Through 2023, Kyiv and its Western backers gambled a successful conclusion to the war on a single armoured thrust in the country’s southeast, punching through Russia’s defensive lines and threatening its hold on the Crimea and Black Sea coast, forcing a humbled Putin into peace negotiations. That gamble failed, and there is now no viable path towards the expansive definition of victory adopted by Zelenskyy at a more buoyant phase of the war. Along the northern border and behind the current lines in the East, Ukrainian forces are hurriedly digging defensive lines, hoping to blunt Russia’s resurgent offensive power in the same way Russia’s fortifications chewed up its own newly-formed and Nato-trained armoured brigades. The “mountain of steel” donated for the offensive by the West will not be repeated; the wave of enthusiastic volunteers who initially manned the lines has been replaced by increasingly unwilling conscripts, with Kyiv planning a further mobilisation of half a million men just to hold the line.

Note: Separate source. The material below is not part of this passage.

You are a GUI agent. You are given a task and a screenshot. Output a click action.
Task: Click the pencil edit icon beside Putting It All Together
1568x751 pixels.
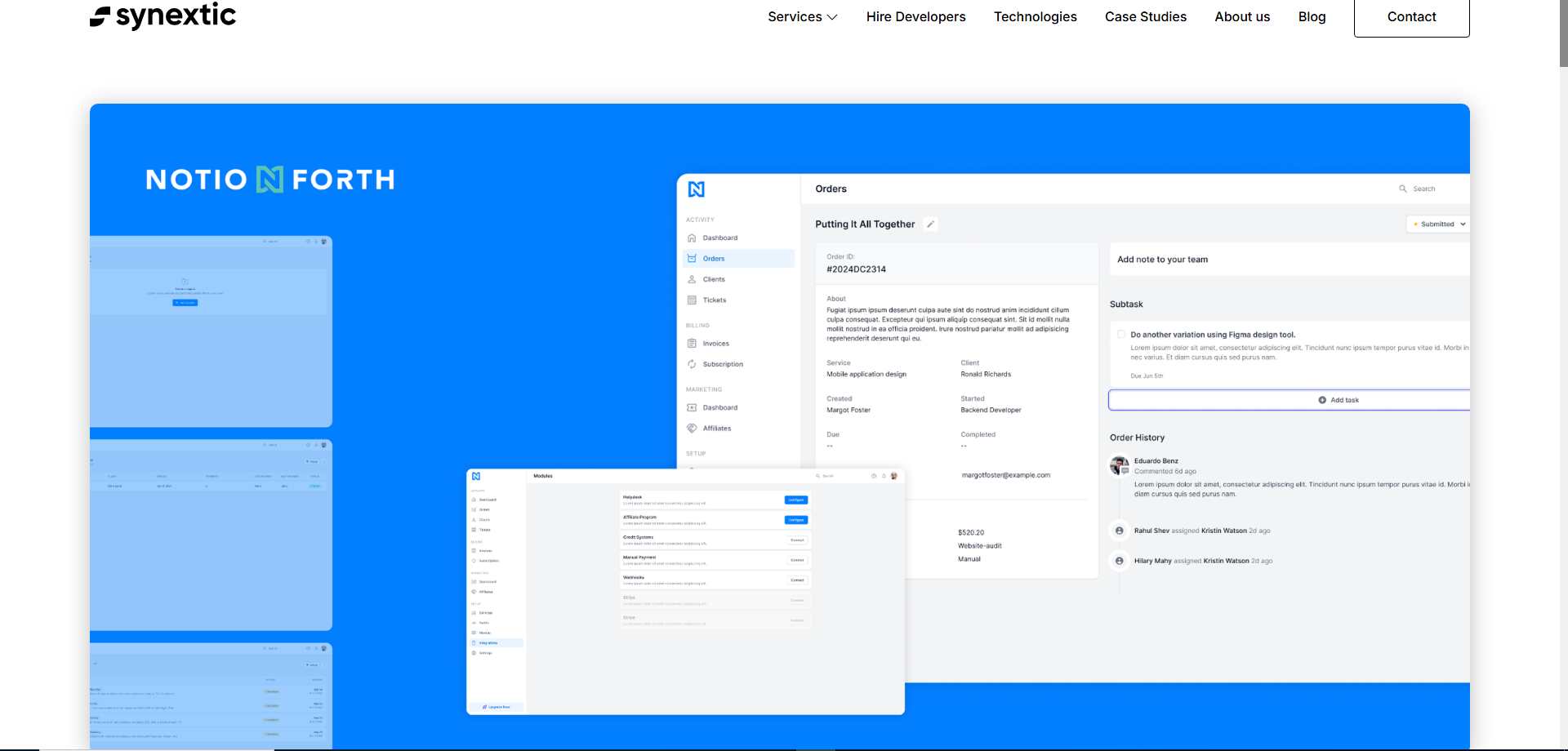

When Zelenskyy’s over-optimistic prognoses of the war’s conclusion were punctured by his military chief General Valerii Zaluzhny characterising the current state of play as a “stalemate”, it revealed growing internal political strife within the Kyiv leadership. But the hard reality is that now offensive momentum has passed to Russia, Ukraine forcing the war into a stalemate that will lead to peace negotiations looks as close to victory as will realistically be achieved. But as things stand, an increasingly confident Moscow shows no inclination towards peace talks without Ukraine making territorial and political concessions indistinguishable from surrender. That Zelenskyy’s senior advisors are floating the possibility of Putin’s sudden overthrow in Moscow as a possible path to victory shows the scale of the threat facing Kyiv. Short of a revolutionary deus ex machina in the Kremlin, the challenge for Ukraine in 2024 will be to hold its defensive lines, degrade Russia’s offensive power faster than its recruitment and industrial production can replace, and maintain the necessary political unity in Kyiv to steer the war towards the least painful conclusion possible. Of all these, perhaps the last will be the greatest challenge.